Coronavirus covid10

COVID-19: Anatomy of a Scam

We’ve all seen it. The image of COVID-19 looks somewhat like a newly discovered planet or like something out of Star Wars with its rather beautiful but potentially deadly anatomy. But COVID-19 isn’t the only danger lurking in our communities.

The criminal element has seized the opportunity to cash in on our fears over COVID-19 and new scams are springing up every day. While the specifics of each scam may vary, the anatomy is the same. All the scams are built around some extraordinary offer, just for you, to allay your fears.

Most commonly, the COVID-19 scams include what appear to be legitimate offers: promises of a cure or access to limited testing or other medical resources, up-to-date tracking tools to keep you informed of COVID-19’s progress, or special offers to defer payments on everything from taxes to utility bills. However, the goal is not to provide us with anything of value, but to take what is valuable to us: our money, our confidence, and our self-worth.

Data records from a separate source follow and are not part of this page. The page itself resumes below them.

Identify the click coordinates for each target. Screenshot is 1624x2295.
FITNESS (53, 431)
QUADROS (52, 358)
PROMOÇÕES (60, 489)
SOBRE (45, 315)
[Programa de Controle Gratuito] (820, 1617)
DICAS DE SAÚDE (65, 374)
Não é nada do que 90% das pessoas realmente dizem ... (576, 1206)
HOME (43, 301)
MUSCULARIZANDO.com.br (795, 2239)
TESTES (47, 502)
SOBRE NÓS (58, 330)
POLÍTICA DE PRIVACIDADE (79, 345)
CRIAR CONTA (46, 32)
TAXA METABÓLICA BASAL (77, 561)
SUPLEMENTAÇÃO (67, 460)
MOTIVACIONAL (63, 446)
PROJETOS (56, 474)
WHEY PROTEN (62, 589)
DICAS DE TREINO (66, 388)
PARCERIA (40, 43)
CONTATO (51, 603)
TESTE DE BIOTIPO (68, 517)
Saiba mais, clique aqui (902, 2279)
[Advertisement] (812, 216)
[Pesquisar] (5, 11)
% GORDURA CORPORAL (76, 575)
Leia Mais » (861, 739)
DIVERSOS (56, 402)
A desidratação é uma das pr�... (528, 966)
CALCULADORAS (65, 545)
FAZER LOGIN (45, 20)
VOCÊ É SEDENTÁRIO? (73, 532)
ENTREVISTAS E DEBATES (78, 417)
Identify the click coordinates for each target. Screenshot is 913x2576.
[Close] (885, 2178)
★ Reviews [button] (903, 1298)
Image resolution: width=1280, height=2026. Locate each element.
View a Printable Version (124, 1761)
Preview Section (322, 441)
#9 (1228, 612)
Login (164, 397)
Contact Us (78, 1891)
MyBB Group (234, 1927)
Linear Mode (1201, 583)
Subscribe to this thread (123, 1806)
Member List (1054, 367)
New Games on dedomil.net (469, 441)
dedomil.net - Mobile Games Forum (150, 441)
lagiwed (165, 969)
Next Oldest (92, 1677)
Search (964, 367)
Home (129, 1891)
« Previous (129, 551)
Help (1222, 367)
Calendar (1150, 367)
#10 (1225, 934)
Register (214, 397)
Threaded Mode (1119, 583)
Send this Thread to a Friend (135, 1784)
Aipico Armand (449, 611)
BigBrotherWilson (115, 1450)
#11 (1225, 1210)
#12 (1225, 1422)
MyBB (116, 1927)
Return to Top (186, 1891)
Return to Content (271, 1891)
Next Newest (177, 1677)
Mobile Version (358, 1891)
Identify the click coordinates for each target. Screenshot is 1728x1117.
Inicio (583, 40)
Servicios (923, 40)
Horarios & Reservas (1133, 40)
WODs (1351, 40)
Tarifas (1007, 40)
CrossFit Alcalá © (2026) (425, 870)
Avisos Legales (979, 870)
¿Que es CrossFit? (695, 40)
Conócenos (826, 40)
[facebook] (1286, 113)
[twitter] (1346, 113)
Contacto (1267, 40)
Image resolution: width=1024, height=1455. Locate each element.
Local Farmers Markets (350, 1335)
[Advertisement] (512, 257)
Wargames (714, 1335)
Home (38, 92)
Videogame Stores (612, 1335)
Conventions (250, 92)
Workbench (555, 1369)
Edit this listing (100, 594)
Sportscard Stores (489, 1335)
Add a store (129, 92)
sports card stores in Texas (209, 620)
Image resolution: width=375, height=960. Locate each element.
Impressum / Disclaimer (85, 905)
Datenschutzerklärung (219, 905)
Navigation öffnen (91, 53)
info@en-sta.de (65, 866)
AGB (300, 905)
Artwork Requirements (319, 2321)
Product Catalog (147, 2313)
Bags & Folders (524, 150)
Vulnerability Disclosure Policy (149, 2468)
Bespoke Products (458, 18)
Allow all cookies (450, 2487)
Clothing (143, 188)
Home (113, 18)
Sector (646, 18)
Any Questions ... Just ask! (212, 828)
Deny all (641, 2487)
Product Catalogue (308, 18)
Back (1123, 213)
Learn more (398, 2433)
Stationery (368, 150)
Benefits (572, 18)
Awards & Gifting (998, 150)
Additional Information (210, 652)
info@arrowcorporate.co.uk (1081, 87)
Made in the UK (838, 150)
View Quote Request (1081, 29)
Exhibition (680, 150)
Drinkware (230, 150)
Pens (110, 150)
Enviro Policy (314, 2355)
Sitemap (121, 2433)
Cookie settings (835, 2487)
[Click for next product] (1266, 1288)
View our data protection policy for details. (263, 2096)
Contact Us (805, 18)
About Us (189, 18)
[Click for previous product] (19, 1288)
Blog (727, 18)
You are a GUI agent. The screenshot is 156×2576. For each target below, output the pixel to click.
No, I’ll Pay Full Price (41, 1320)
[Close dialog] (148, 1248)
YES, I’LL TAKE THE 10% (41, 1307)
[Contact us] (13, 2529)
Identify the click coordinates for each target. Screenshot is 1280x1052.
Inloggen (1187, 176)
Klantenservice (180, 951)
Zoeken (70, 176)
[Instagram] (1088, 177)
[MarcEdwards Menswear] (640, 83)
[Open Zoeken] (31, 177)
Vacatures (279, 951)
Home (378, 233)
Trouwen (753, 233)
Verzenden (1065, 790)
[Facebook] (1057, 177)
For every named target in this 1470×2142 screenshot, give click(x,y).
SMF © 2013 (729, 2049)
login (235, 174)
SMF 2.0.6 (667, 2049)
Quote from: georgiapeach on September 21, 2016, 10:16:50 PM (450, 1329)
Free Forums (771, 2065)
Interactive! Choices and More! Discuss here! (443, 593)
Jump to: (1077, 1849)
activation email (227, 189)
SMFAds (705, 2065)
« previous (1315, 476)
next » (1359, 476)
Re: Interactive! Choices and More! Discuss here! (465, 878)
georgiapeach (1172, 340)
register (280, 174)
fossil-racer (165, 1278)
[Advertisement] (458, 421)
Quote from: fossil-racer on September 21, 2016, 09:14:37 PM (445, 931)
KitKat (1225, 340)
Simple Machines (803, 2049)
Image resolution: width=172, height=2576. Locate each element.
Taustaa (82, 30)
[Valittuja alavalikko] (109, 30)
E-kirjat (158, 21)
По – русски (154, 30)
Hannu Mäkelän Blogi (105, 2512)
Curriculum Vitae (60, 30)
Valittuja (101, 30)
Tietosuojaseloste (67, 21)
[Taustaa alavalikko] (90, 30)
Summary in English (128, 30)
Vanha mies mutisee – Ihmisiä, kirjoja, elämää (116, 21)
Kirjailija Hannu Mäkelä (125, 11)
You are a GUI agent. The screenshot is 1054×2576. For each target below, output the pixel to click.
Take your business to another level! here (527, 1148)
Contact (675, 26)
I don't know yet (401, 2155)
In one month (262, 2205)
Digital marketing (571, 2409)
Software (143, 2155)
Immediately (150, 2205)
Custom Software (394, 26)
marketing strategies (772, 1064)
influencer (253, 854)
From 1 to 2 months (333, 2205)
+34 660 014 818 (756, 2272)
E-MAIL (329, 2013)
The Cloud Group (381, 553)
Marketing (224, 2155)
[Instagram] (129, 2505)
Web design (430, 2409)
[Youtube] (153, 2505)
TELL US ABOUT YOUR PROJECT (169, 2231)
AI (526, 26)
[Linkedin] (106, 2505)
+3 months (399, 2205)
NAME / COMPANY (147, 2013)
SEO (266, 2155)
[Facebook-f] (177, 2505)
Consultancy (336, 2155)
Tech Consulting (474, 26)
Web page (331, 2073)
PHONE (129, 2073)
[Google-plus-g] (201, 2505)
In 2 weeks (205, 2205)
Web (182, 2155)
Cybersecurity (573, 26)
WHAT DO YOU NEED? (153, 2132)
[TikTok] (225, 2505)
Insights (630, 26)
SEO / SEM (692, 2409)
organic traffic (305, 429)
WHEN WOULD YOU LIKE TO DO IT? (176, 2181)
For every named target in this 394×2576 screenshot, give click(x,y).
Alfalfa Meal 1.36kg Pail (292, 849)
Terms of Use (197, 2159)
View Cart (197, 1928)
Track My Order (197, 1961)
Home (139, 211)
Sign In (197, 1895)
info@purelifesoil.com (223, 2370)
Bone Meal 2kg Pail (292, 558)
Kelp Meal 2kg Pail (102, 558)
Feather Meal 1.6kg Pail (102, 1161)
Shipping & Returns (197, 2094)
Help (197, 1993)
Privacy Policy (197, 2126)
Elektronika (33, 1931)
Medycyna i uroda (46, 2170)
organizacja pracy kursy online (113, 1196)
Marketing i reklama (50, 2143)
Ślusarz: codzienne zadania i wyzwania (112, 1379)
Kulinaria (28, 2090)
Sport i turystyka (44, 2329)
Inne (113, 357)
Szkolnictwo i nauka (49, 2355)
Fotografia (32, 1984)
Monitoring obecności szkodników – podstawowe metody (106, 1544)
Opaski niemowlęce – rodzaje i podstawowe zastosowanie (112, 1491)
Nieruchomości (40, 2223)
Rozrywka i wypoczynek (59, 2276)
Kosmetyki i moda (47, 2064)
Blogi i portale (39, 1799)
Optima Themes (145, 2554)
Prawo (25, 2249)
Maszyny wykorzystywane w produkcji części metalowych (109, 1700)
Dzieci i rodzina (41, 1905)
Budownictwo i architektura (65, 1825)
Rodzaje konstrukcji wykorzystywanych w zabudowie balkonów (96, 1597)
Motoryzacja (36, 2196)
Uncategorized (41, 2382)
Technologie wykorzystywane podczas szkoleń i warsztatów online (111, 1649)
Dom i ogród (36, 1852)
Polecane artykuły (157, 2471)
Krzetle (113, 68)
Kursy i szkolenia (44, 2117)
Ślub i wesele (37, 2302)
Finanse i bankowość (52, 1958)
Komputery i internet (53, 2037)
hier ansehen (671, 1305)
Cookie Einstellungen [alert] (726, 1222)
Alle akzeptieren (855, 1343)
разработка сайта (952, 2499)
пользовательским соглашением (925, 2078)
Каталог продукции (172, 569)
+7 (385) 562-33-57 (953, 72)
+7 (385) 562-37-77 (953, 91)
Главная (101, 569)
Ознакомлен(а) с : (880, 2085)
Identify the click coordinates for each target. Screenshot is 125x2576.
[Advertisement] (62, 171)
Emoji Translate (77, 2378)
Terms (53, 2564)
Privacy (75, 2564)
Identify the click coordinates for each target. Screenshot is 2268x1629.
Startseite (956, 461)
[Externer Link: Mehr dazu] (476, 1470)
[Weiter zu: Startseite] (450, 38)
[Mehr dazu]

Government agencies including the Federal Trade Commission (FTC) and Food and Drug Administration (FDA) are watching legitimate companies for signs of COVID-19 related fraud. They aren’t able to watch over the many scammers trying to take advantage of people, many of whom are particularly vulnerable now. Consequently, we must watch out for illegitimate offers and fraud. Here are some tips to protect you from potential scams:

  1. Promise of a “quick” cure or “special” access to testing for COVID-19
  2. “Extraordinary” tools to track and keep COVID-19 away
  3. Access to “limited” resources if you respond quickly
  4. Personal Information must be provided to receive the “goods/services” being offered

Scammers use email, texts, and phone contact to reach potential victims because in person communication is discouraged to slow the spread of the Coronavirus (COVID-19).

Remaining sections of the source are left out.